──────── Passage shown ────────

The local economy is not so weak as to justify this risky investment. Proponents of the port understate the health of the local economy and overstate the jobs that will result from the port.

1. Whatcom County’s current unemployment rate of 5.4 percent is below the median rate for the state’s counties. Only the Seattle area has a meaningfully stronger economy in the state of Washington.

2. The estimate for permanent new jobs – not jobs during construction – has varied but I have seen a credible estimate at approximately 40. The county does not need that few jobs that badly.

Who, then, would be the winners from this project? Those who want to ship the coal, of course. That would probably be the Koch brothers and others like them. They will get richer, while the residents of Whatcom County pay the price.

Wrong idea, wrong time, wrong place. Please oppose the proposed coal port.

Richard Thatcher

Blaine

The Editor:

Recently released documents reveal that the world’s largest fossil fuel corporations have known for decades that burning fossil fuels causes climate change and, if unchecked, eventually will make the Earth uninhabitable. In 1977 Exxon’s top executives were told by their own research scientists that climate change was real, caused by burning fossil fuels and that quick action was needed because there was only “a time window of five to 10 years before the need for hard decisions in energy strategies might become critical.” Instead of solving the climate change problem while it would have been relatively easy, fossil fuel corporations began spending millions of dollars to deny climate change, to make the public doubt climate change and to block government action to limit climate change.

Last week Peabody Energy, the nation’s biggest coal corporation and coal supplier for the proposed GPT coal export terminal, agreed to a legal settlement requiring it to reveal the damage it is doing to our planet and the risks it creates for both the public and shareholders. Coal is the worst of all fossil fuels and an economic loser – it’s being replaced by cleaner-burning natural gas. Peabody Energy has lost 90 percent of its value in the last year. Peabody Energy presently is trying to ditch its agreed-upon obligation to pay for retired coal miners’ healthcare. People oppose the GPT coal export terminal proposal because we cannot build a healthy prosperous future based upon polluting, unscrupulous, economic loser corporations.

──────── Material supplied ────────

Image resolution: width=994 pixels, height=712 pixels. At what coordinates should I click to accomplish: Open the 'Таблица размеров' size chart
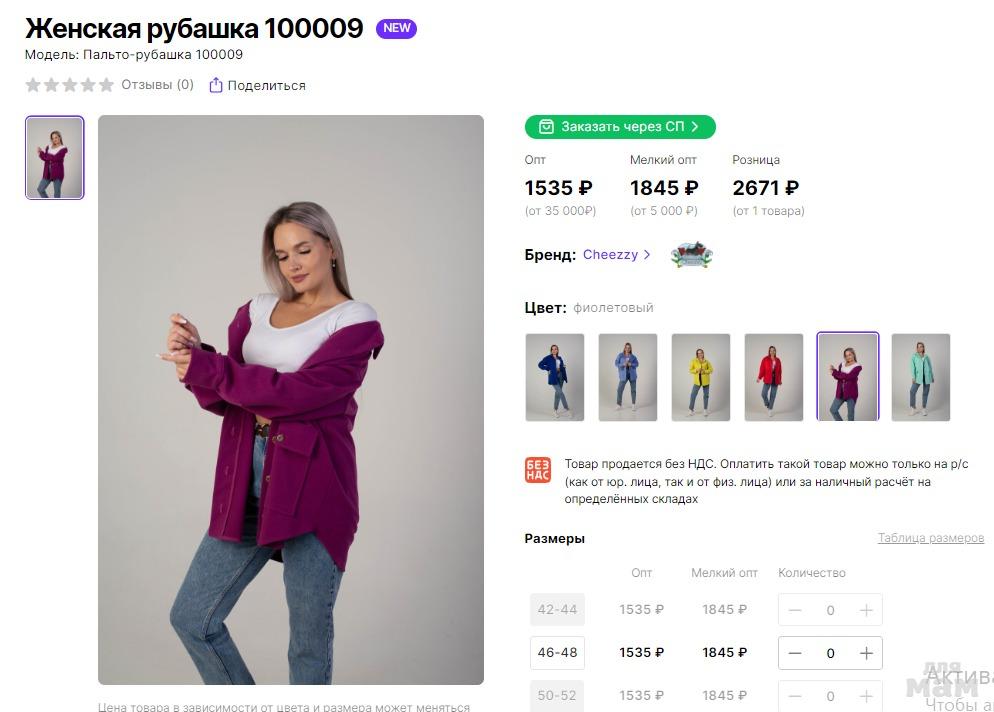click(930, 538)
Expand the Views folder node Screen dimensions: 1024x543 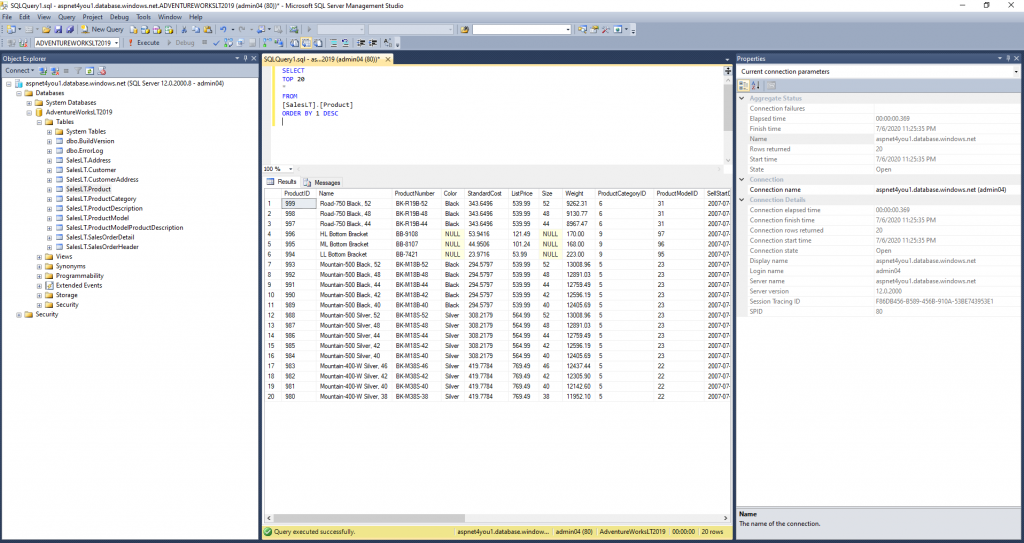tap(39, 257)
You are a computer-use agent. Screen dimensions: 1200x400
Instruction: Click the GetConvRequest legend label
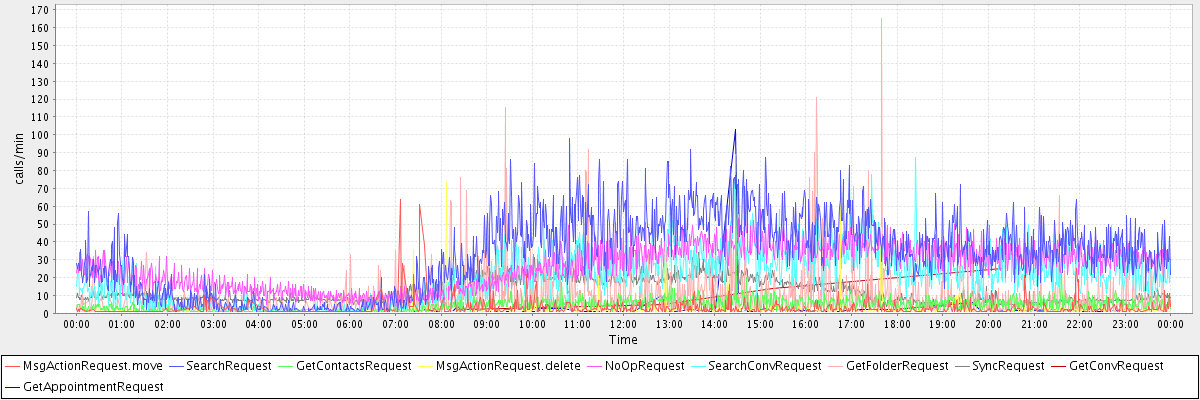(1116, 366)
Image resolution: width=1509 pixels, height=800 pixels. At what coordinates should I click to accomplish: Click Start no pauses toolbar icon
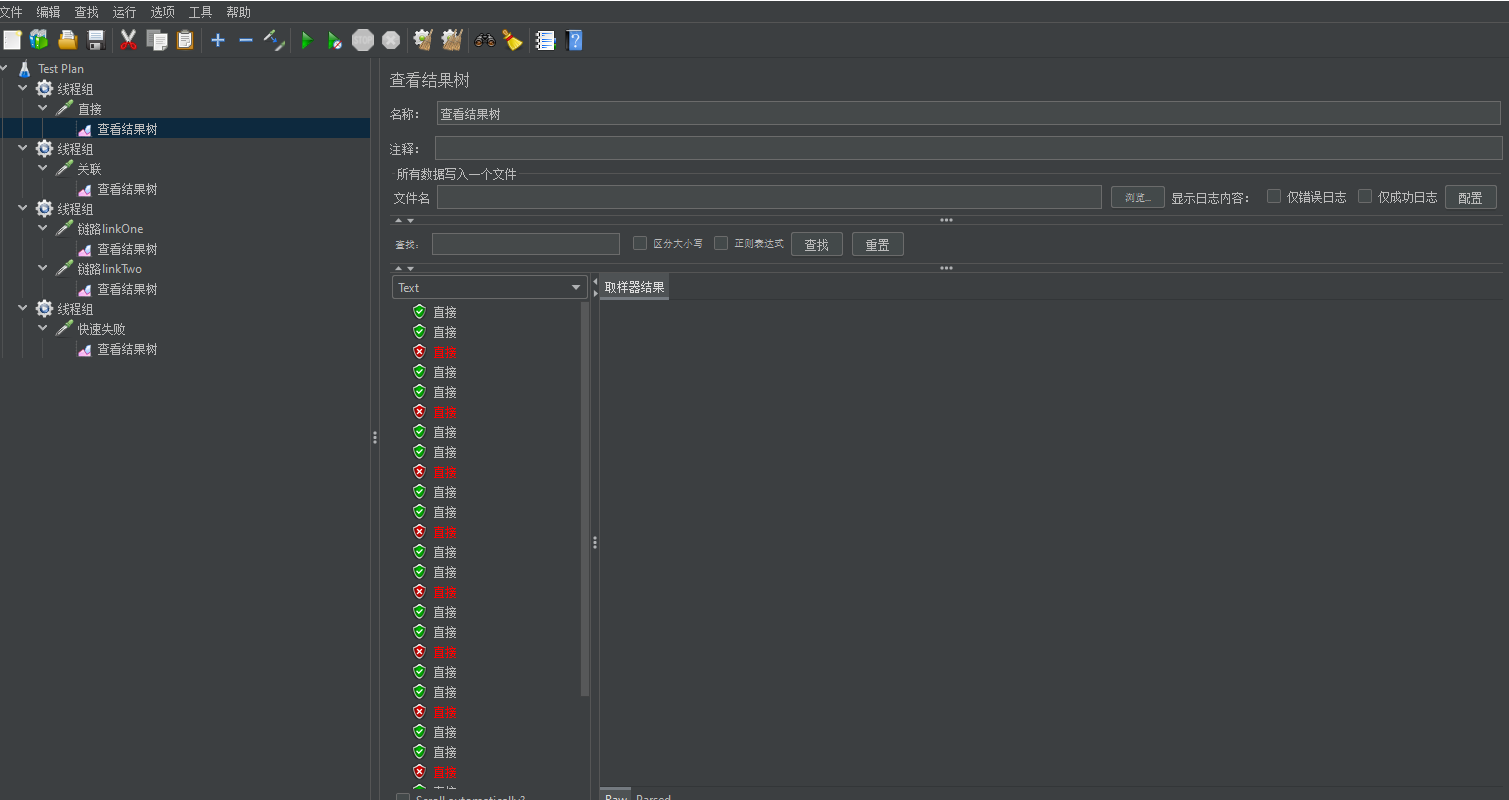[335, 40]
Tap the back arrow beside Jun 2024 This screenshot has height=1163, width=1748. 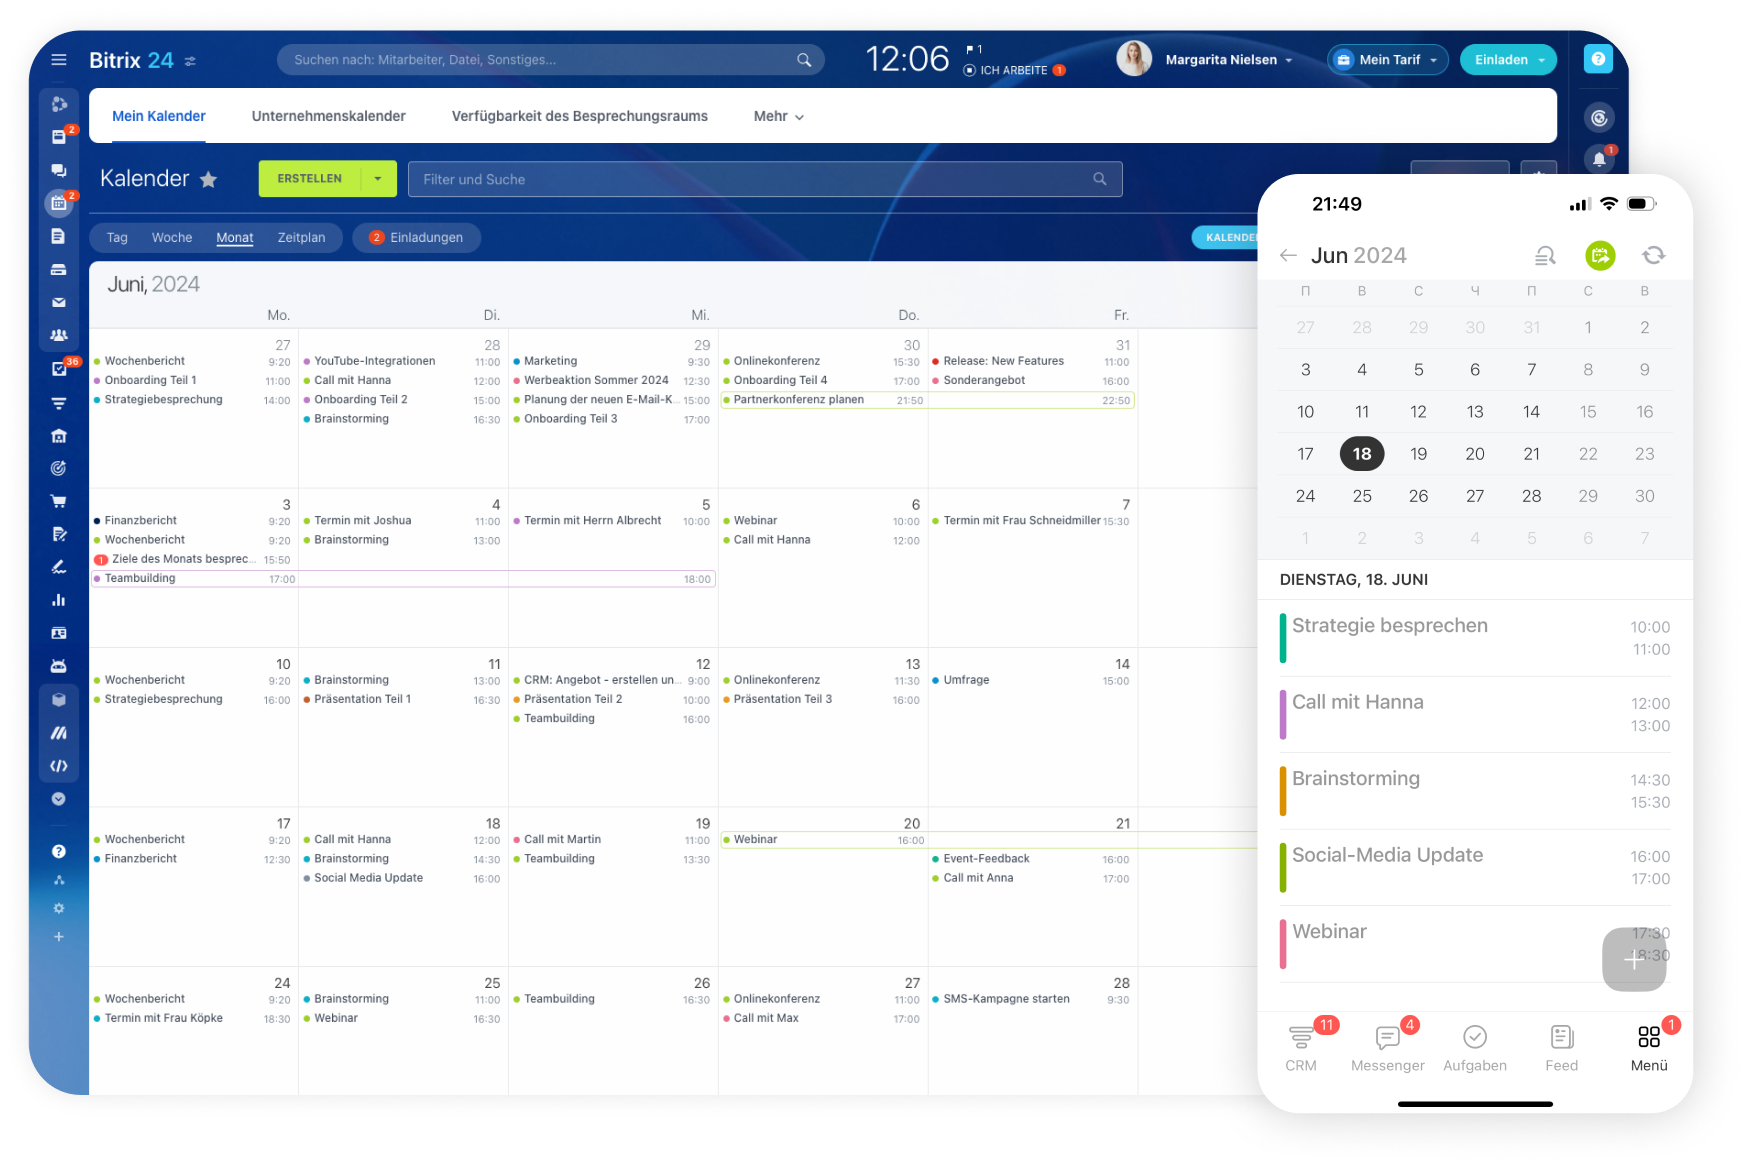pos(1288,256)
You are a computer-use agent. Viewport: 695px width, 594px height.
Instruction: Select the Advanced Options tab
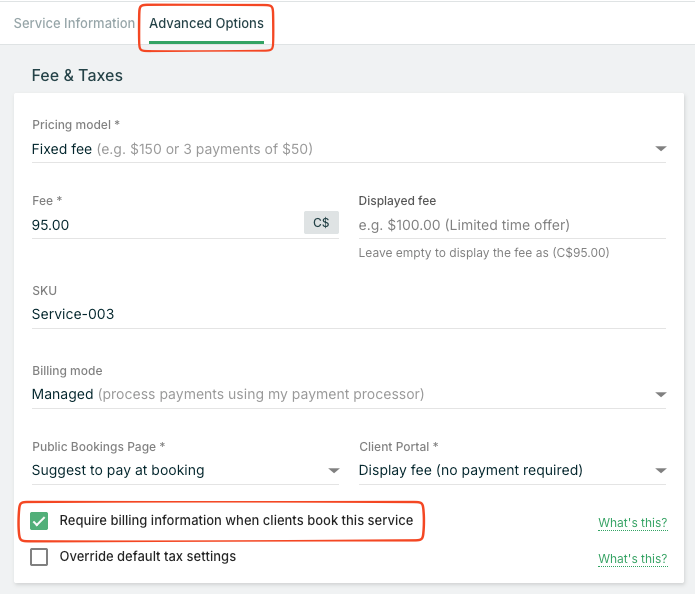pos(206,23)
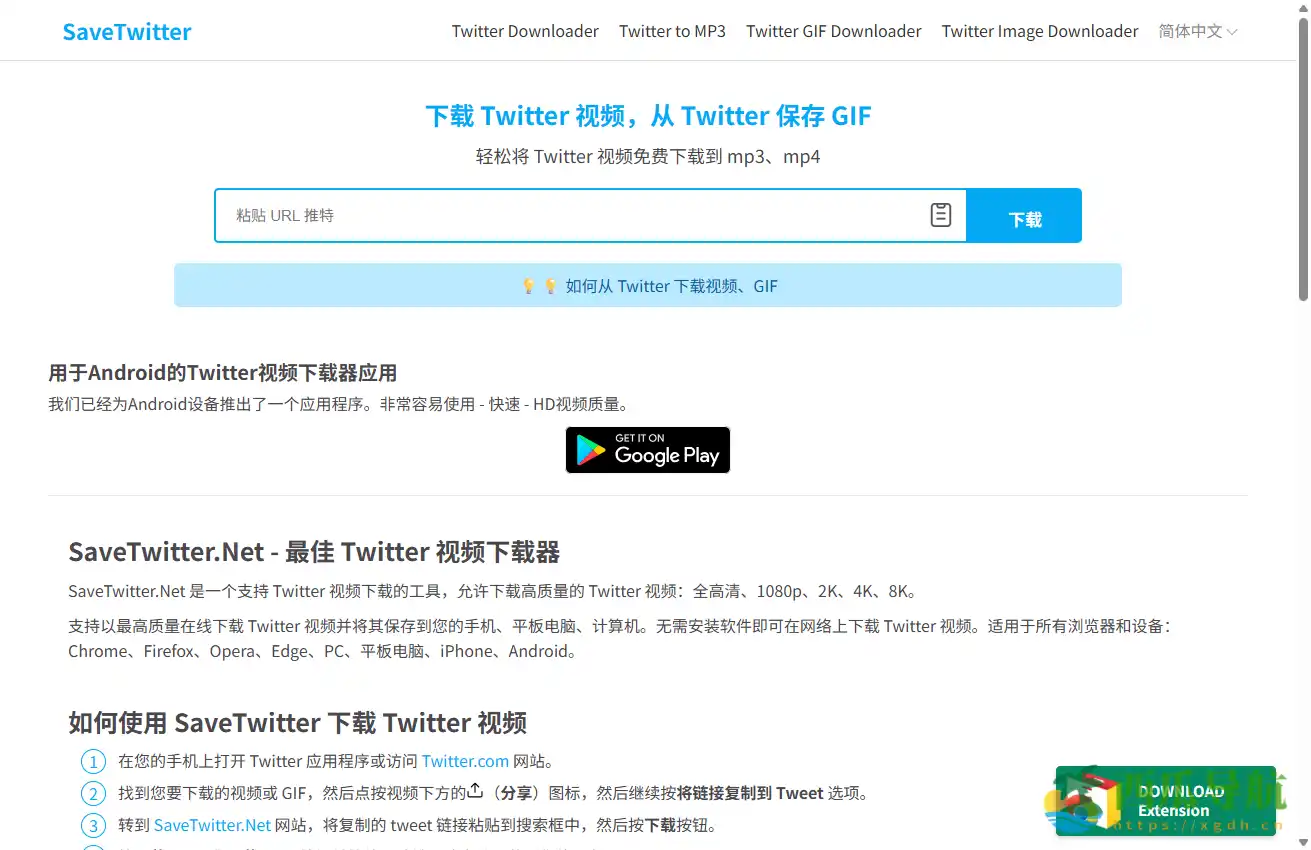Select Twitter to MP3 in the navigation

672,31
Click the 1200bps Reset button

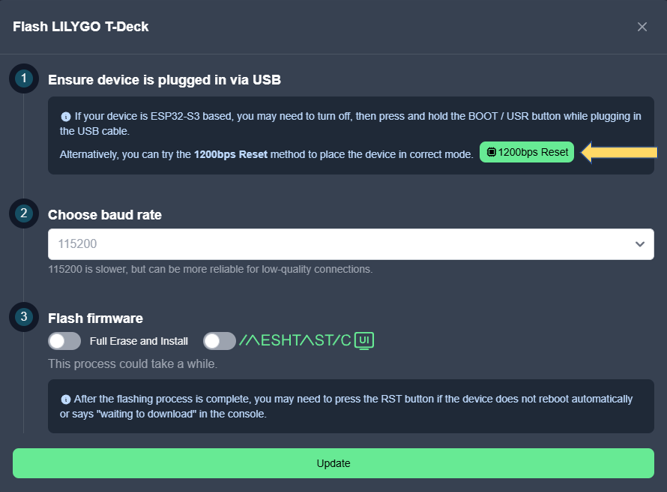[527, 152]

────────

◆ **What you should do**: Please copy out the letters from the words "The local economy is" through the words "proposed coal port.", renaming "economy" to "job market" wherever it appears. The rows have nothing to do with this.

◆ **Answer to this task**:
The local job market is not so weak as to justify this risky investment. Proponents of the port understate the health of the local job market and overstate the jobs that will result from the port.

1. Whatcom County’s current unemployment rate of 5.4 percent is below the median rate for the state’s counties. Only the Seattle area has a meaningfully stronger job market in the state of Washington.

2. The estimate for permanent new jobs – not jobs during construction – has varied but I have seen a credible estimate at approximately 40. The county does not need that few jobs that badly.

Who, then, would be the winners from this project? Those who want to ship the coal, of course. That would probably be the Koch brothers and others like them. They will get richer, while the residents of Whatcom County pay the price.

Wrong idea, wrong time, wrong place. Please oppose the proposed coal port.